Miércoles de madrugada. Otro día que, como de costumbre, entré al cuarto de mi hijo, Jesús Gabriel Cruz Arce, para despertarlo y llevarlo al colegio.

Esta vez me adelanté para observarlo en el claro oscuro de la mañana. El pasado martes, cumplió 18 años y mientras observaba que aún dormía profundamente me vinieron a la mente mil y una escenas. Como cuando tu espíritu se separa de tu cuerpo y revive momentos del pasado hasta llegar a otro plano.

Recordé su nacimiento cuando del dolor se pasó al llanto y del llanto a la felicidad. Desde ese momento demostraste ser guerrero pues enfrentaste una condición de salud y hoy día eres un joven firme y decidido.

Fueron muchas las noches que me levanté calladamente solo para verte y asegurarme de que todo estuviera bien.

Te vi crecer y desarrollarte, establecerte metas y alcanzarlas convencido de que lo lograrías.

Disfruté cada competencia deportiva y fueron muchos los momentos en que tus triunfos me arrancaron lágrimas, así como las veces que en silencio lloré luego de disciplinarte o responderte con fuerza cuando surgían las diferencias.

Amo tu creatividad, talentos, espontaneidad y tu manera de ver la vida, así como el gran amor y confianza que le profesas a tu mamá y a la familia. 

Confieso que por los pasados meses he estado muy sensible sabiendo que en poco tiempo comenzarás a trazar tu propio camino con tus aciertos y desaciertos.

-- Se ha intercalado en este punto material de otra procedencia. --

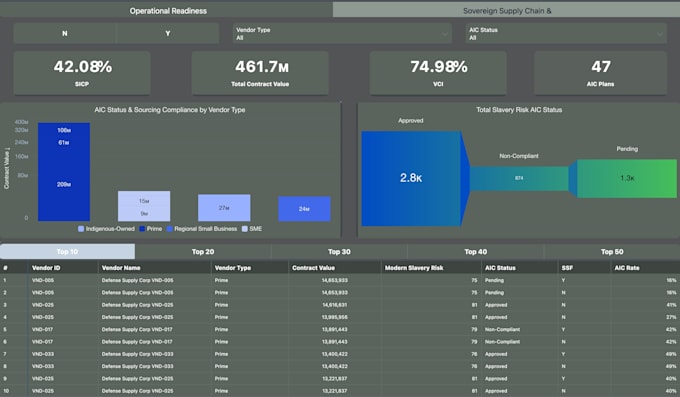The image size is (680, 397).
Task: Click the Indigenous-Owned legend swatch
Action: click(x=81, y=229)
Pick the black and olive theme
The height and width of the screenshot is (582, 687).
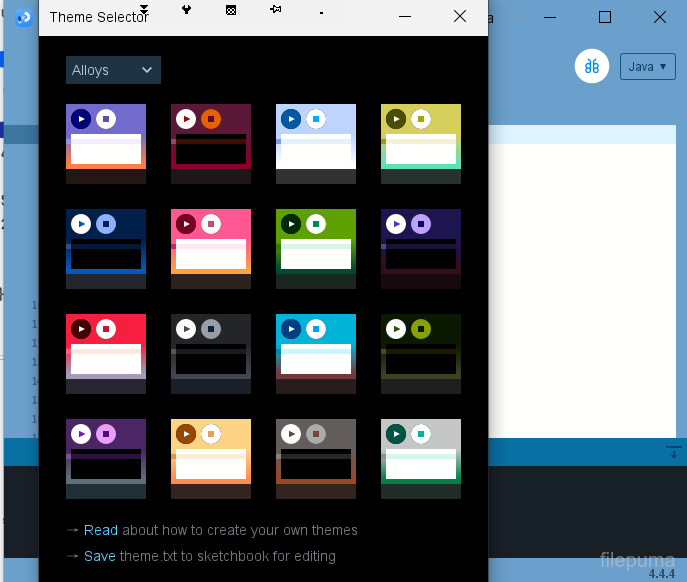point(421,354)
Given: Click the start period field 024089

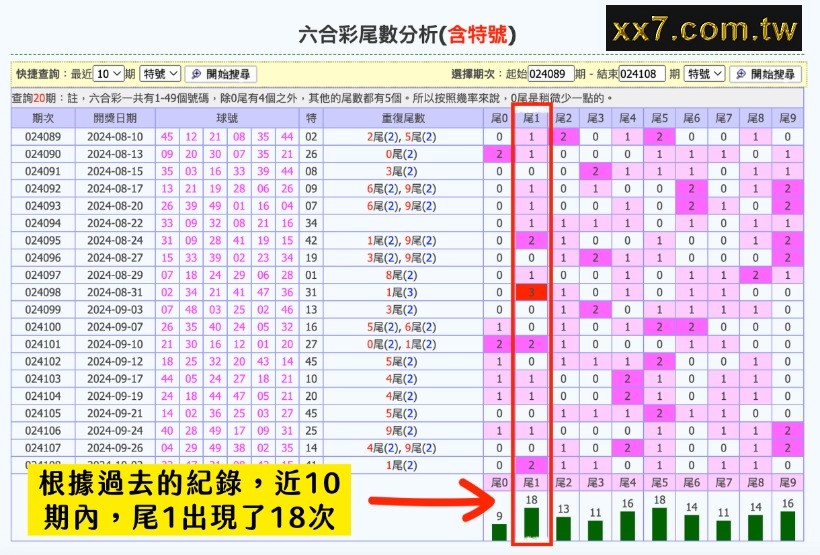Looking at the screenshot, I should click(x=552, y=74).
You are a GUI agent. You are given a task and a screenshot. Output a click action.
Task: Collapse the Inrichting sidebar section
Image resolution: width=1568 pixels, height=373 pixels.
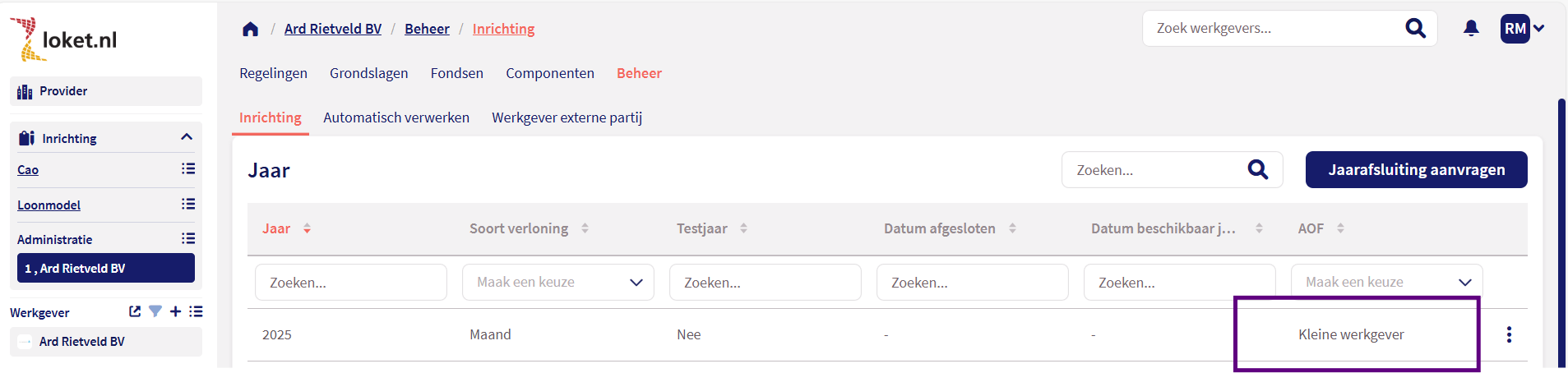point(187,137)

Es duro entender que de aquí en adelante seremos consejeros y que serás tú quien tome la determinación final.

Hoy la historia se repite, pero de forma diferente. Hace más de 25 años mi espíritu murió un poco cuando me tuve que separar de mi unicornio azul. 

Nunca pude disfrutar esas etapas como nos merecíamos, pero nuestros espíritus estaban encadenados por siempre.

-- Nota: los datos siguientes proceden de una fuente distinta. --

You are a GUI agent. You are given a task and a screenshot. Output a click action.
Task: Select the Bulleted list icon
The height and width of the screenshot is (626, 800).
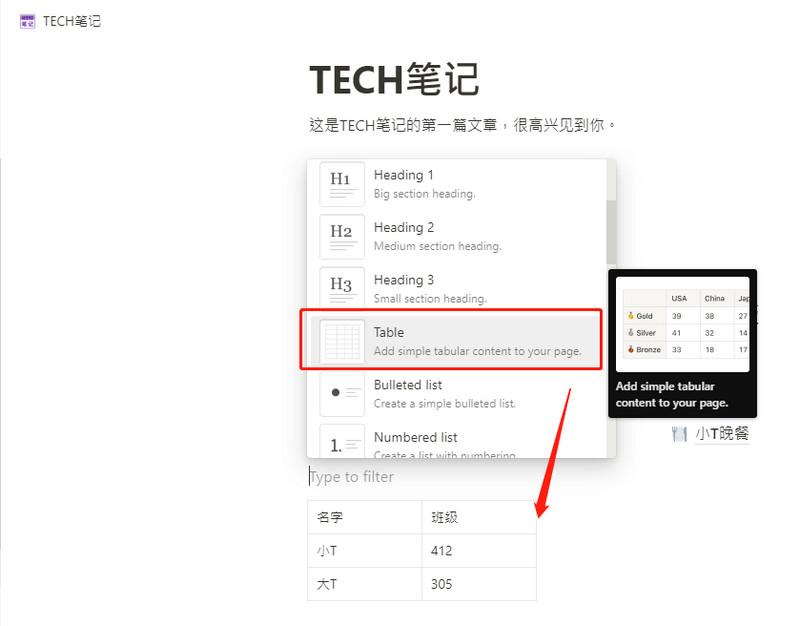click(341, 393)
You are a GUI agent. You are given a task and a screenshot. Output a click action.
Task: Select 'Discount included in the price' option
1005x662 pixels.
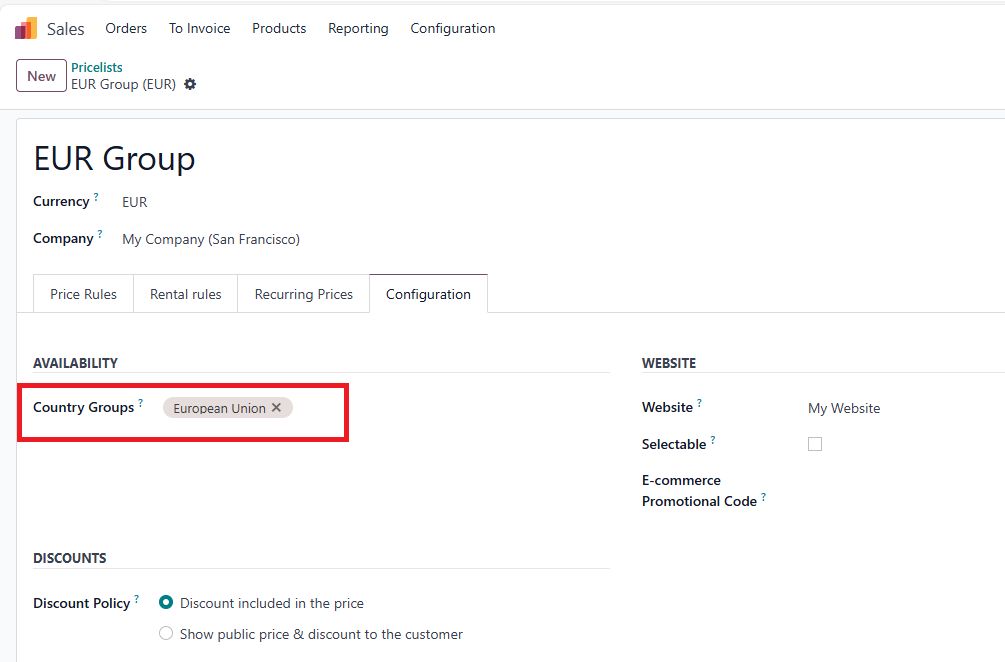[167, 603]
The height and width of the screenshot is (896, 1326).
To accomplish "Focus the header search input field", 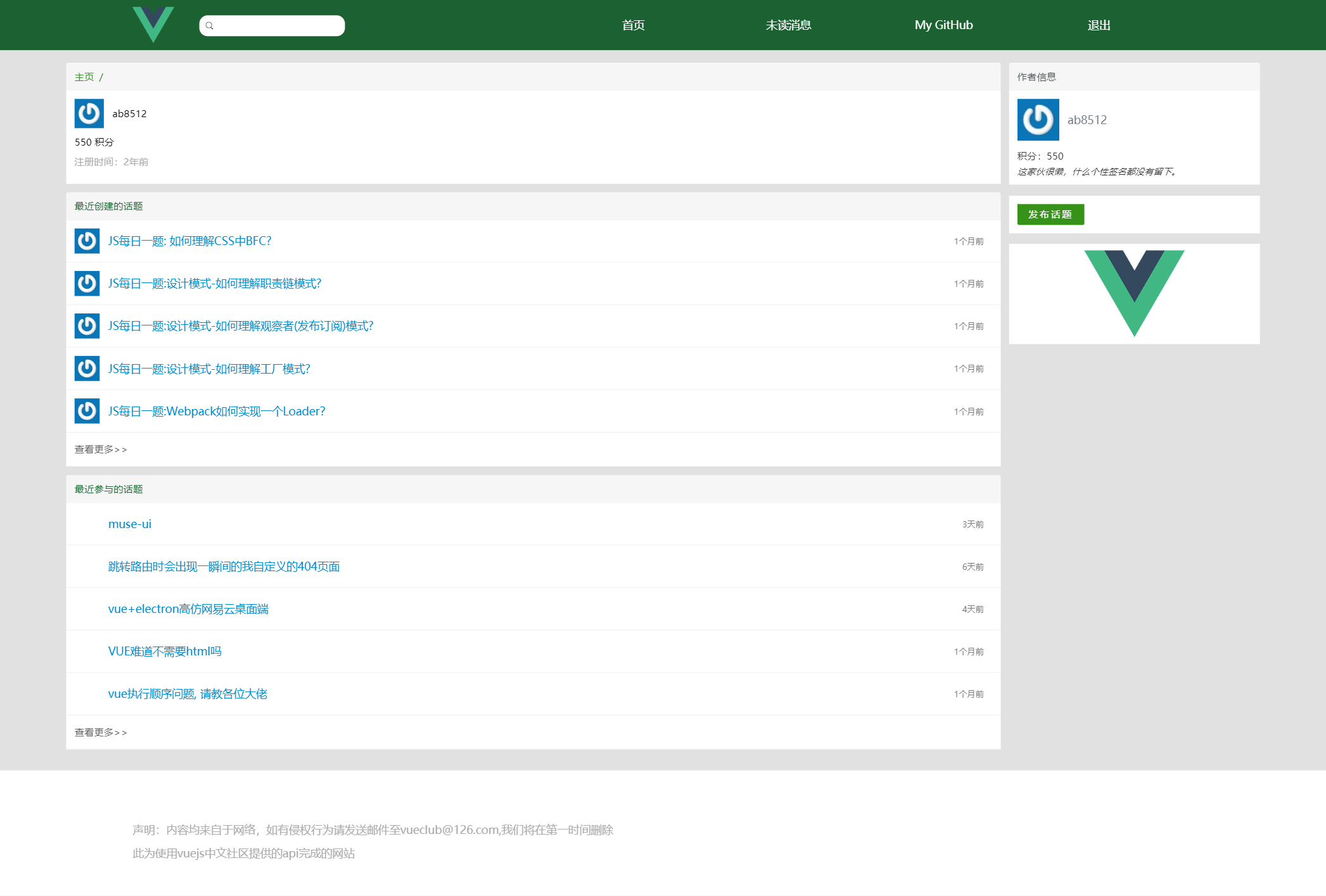I will tap(279, 26).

Hoy tus alas comienzan a extenderse y pronto alzarás vuelo para mirar el mundo desde lo alto. Y yo volveré a llorar de alegría. 

Sí, porque no hay diferencias entre padres y madres. Nosotros pujamos con ellas y trasnochamos con ellas. Al igual que mamá, disfrutamos los abrazos y sufrimos los golpes y las enfermedades de nuestros hijos e hijas. 

Revisamos el cuarto silenciosamente para ver que todo esté bien. Gozamos cada etapa y nos escandalizamos por lo que ocurre en estos tiempos. Al igual que mamá, está prohibido meterse con los nuestros y sentimos temor de que los lastimen.

Pero Dios, para estar más tranquilo, les permitió cargar el fruto del amor en su vientre y vivir el dolor intenso para dar vida. Siento envidia de la buena por ese privilegio. 

Fue entonces cuando me di cuenta de que se hacía tarde y desperté al joven hombre para luego consentirlo con un buen desayuno. 

Al llegar al colegio lo vi alejarse sabiendo que en solo horas lo volvería a ver. 

De vuelta casa a volví a llorar repitiéndome varias veces “tus hijos no son tuyos, son de la vida”.